APPEALS FROM THE UNITED STATES DISTRICT COURT FOR THE DISTRICT OF RHODE ISLAND [Hon. William E. Smith, U.S. District Judge]
William T. Murphy for appellant.
Donald C. Lockhart, Assistant United States Attorney, with whom Peter F. Neronha, United States Attorney, was on brief, for appellee.
Before Lynch, Stahl, and Kayatta, Circuit Judges.
STAHL, CIRCUIT JUDGE.
Following a two-day jury trial, Defendant-Appellant David Lasseque was convicted of aiding and abetting a bank robbery, in violation of 18 U.S.C. § 2113, and conspiring to commit a bank robbery, in violation of 18 U.S.C. § 371. At sentencing, the district court applied a weapon enhancement and an obstruction of justice enhancement, both of which increased the recommended sentencing range. The defendant now appeals. For the reasons stated below, we affirm.
I. Facts & Background
"As with any challenge to the sufficiency of the evidence following a trial by jury, we recite the facts in the light most favorable to the jury's verdict." United States v. Bayes, 210 F.3d 64, 65-66 (1st Cir. 2000).
David Lasseque ("Lasseque") and Pierre Rheau ("Rheau") lived one floor apart in the same building in Providence, Rhode Island. On the afternoon of July 12, 2013, Rheau asked Lasseque to drive him to Barrington, Rhode Island. Lasseque agreed and drove Rheau in a brown Hyundai rented the day before by Rheau's second cousin.
In Barrington, Rheau, wearing a baseball cap, a black cloth around his face, dark sunglasses, latex gloves, and a pillow under his clothes to make him seem heavier, entered a local branch office of Bank of America. Brandishing a black gun, he demanded money from the tellers, who quickly obliged. Rheau exited the bank about one minute later and got back in the Hyundai driven by Lasseque. Local police officers quickly were dispatched to the crime scene following a report of the robbery by the bank tellers.
About a mile away from the bank, a police officer saw a driver that he believed fit the description of the robber approaching from the direction of the bank. Noticing that he was speeding and changing lanes without signaling, the officer pulled Lasseque over. As the police officer got out of the cruiser and approached the Hyundai, Lasseque sped off.

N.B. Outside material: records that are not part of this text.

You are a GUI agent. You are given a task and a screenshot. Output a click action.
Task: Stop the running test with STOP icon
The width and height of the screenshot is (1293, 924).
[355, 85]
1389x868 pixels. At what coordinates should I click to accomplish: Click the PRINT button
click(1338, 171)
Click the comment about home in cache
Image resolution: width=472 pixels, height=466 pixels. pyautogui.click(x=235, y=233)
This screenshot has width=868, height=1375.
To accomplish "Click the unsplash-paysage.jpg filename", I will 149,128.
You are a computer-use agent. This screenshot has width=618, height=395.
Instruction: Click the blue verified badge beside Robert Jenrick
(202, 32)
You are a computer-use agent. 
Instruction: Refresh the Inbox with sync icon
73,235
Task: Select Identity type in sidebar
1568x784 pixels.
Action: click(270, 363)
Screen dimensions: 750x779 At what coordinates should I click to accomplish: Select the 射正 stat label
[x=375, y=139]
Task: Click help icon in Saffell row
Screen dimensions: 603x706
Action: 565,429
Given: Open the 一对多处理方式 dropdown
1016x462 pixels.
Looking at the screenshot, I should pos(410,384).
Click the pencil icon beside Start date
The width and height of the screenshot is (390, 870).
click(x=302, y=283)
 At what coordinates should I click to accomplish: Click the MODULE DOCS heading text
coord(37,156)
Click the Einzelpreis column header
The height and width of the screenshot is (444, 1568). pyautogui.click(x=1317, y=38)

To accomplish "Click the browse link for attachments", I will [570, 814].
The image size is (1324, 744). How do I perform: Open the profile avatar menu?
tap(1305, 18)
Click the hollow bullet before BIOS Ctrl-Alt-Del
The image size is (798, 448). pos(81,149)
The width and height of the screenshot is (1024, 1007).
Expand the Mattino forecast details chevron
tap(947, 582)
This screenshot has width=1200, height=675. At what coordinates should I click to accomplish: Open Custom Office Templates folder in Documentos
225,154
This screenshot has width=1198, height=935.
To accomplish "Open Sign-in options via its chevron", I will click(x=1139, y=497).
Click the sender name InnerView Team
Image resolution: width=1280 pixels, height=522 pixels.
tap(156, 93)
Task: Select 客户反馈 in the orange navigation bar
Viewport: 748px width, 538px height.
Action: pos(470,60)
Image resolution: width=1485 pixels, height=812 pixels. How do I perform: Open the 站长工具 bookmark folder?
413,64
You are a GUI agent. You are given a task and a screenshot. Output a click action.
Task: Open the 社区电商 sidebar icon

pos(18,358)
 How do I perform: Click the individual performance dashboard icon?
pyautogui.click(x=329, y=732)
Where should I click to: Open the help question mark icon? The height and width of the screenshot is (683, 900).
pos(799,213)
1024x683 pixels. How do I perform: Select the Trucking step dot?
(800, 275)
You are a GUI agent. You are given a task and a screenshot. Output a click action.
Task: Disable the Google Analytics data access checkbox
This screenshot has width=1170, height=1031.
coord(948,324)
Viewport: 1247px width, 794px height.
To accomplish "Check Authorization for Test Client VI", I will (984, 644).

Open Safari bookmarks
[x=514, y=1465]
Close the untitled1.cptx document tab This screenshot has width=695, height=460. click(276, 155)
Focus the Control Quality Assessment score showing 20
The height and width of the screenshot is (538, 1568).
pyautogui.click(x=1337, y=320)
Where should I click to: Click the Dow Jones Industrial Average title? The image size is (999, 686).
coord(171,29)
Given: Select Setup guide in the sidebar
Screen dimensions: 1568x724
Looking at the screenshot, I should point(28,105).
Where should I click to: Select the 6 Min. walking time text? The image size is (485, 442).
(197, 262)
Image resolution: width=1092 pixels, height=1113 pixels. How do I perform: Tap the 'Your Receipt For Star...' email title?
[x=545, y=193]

Lasseque led officers on a lengthy high-speed chase that only terminated when his vehicle collided with a police cruiser. After the crash, Lasseque immediately exited the car and began to flee on foot. As Lasseque attempted to scale a backyard fence, two officers pulled him down. Lasseque initially struggled with the officers and refused to place his hands behind his back, but finally relented and was cuffed.
Rheau remained in the Hyundai after it crashed. Upon a search of the vehicle, officers found the money stolen from the bank, the gun, and Rheau's robbery attire. After indictment, Rheau eventually pled guilty to two counts: armed bank robbery and conspiracy to commit a bank robbery. At the plea hearing, Rheau admitted that he and Lasseque had agreed to rob the bank, and that he executed the robbery with Lasseque serving as the getaway driver.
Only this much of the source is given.